Credit: GETTY

At fertilization, the paternal genome undergoes dramatic changes in its chromatin state, including the de novo establishment of epigenetic marks. By analysing pericentric heterochromatin (as a model for constitutive heterochromatin) in early mouse development, a new study provides insights into the mechanisms by which these changes could occur and how nuclear organization in the zygote is set up. This approach has shown that transcripts from pericentric satellite repeats are important for higher-order chromatin organization of the pericentric domain and developmental progression of the embryo.

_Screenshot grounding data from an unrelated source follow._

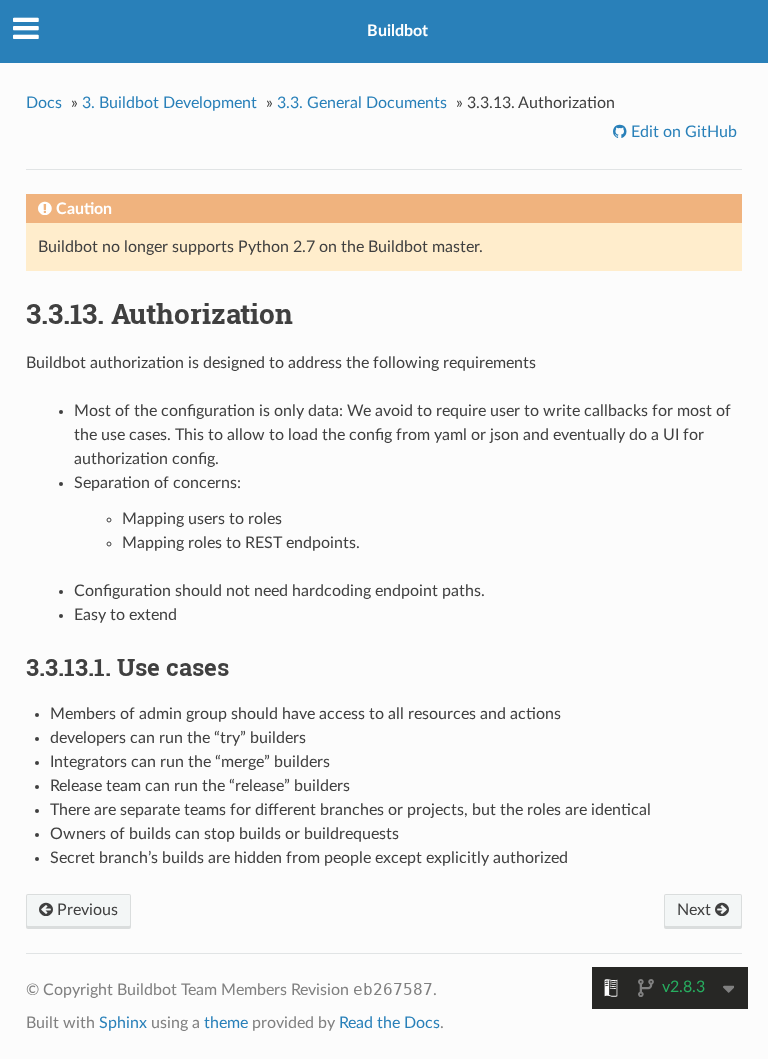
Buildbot (397, 31)
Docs (44, 103)
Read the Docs (389, 1023)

Probst and colleagues used RNA fluorescent in situ hybridization to examine pericentric satellite expression in early-cleavage-stage embryos, as previous studies had indicated that the organization of satellite repeats is dynamic at this stage in development. At the two-cell stage, they observed a specific peak in major satellite transcription from the zygotic genome followed by a rapid downregulation. This coincided with the organization of pericentric regions into clusters called chromocentres, suggesting a link between the expression dynamics of satellite repeats and chromocentre formation.

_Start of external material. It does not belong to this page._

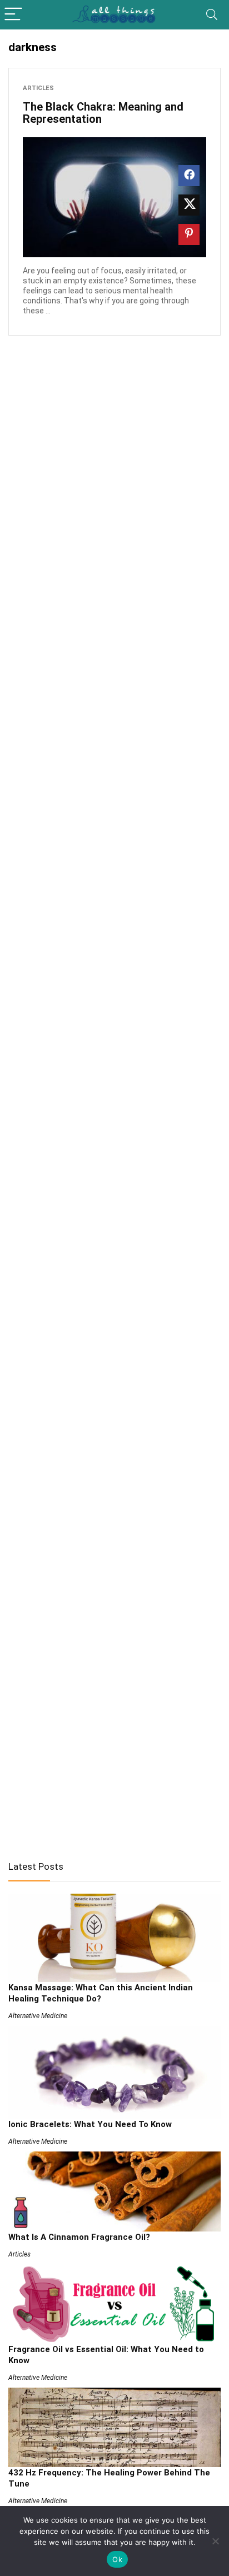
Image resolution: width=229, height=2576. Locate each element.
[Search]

The transcription of major satellites can occur from both strands of the DNA, so by using highly specific locked nucleic acid (LNA) oligonucleotide probes, the authors examined whether satellite expression was subject to strand-specific regulation in pre-implantation embryos. They found temporally and spatially restricted strand-specific regulation of these satellite transcripts: forward transcripts accumulated during the S phase of the cell cycle and localized to both pericentric domains and the cytoplasm, whereas reverse transcripts were produced during the G2 phase and accumulated in discrete nuclear foci at the pericentric domains. Moreover, the satellites, particularly the forward strand DNA, were predominantly expressed from the paternal genome and therefore strongly reduced in parthenotes. The authors suggest that this parental bias might reflect the asymmetry in histone marks between maternal and paternal pericentric domains, such that higher levels of satellite transcription are favoured by the lack of somatic heterochromatin marks at paternal pericentric regions.

How does satellite transcription affect developmental progression of the mouse embryo? To address this, Probst et al. injected zygotes with DNA–LNA gapmers (oligonucleotides with a central DNA region and LNAs at their 3′ and 5′ ends) that target the major satellites. Gapmers deplete the transcripts they target, but may also interfere with RNA folding and interactions between transcripts and RNA-binding proteins. The authors found that satellite transcript depletion resulted in developmental arrest during the G2 phase of the two-cell stage before pericentric domains have been completely organized into chromocentres, strongly supporting the idea that pericentric satellites have an important functional role during embryo development.

Therefore, this study highlights the strand-specific regulation of satellite repeat transcription as an important developmental mechanism, and this finding could have broader implications for the roles of repeat transcripts in higher-order chromatin organization in early stages of mammalian development.